Instructions to follow: Duplicate the items from the line that contains "The image size is (797, 318)." through the line that contains "Action: point(133,56)", leaving the pictures out of your answer.

Material shown:

■ ■ ■

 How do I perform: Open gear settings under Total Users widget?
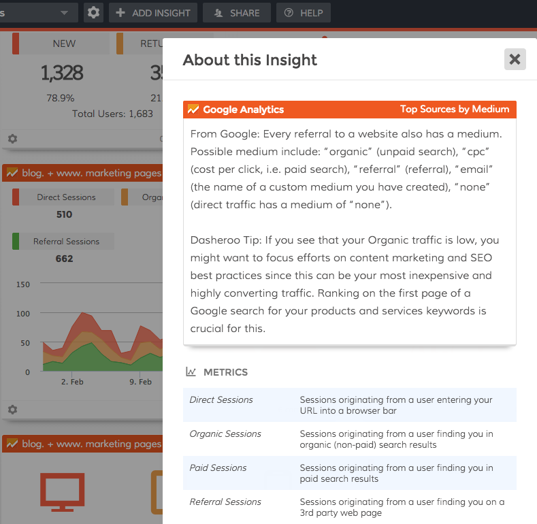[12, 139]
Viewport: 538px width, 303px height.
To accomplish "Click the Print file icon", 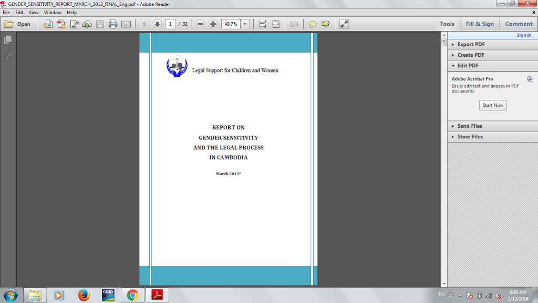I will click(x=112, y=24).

■ ■ ■

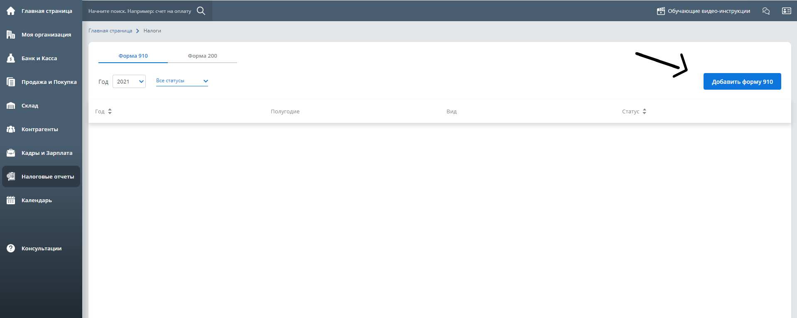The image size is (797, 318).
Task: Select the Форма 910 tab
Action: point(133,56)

■ ■ ■

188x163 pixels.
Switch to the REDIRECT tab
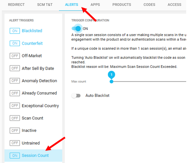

■ ■ ■

The solution:
The image size is (797, 318).
Task: Select the Форма 910 tab
Action: point(133,56)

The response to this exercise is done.